Repeat the lines of the listing below exactly, starting at the line that contains "Follow the gdrive link in the page" and running through the last line, both included, and only those.
**********
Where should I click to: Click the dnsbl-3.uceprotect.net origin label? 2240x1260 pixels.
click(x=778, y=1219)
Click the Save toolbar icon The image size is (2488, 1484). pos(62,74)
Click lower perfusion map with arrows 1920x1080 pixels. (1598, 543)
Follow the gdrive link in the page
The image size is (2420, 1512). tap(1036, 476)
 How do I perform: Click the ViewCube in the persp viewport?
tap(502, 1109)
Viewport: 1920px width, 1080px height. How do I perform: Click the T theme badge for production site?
**********
Output of the exercise.
Follow the gdrive link in the page
The image size is (2420, 1512). tap(1036, 476)
 How do I perform: Click the ViewCube in the persp viewport?
tap(502, 1109)
Viewport: 1920px width, 1080px height. How do I perform: Click the T theme badge for production site?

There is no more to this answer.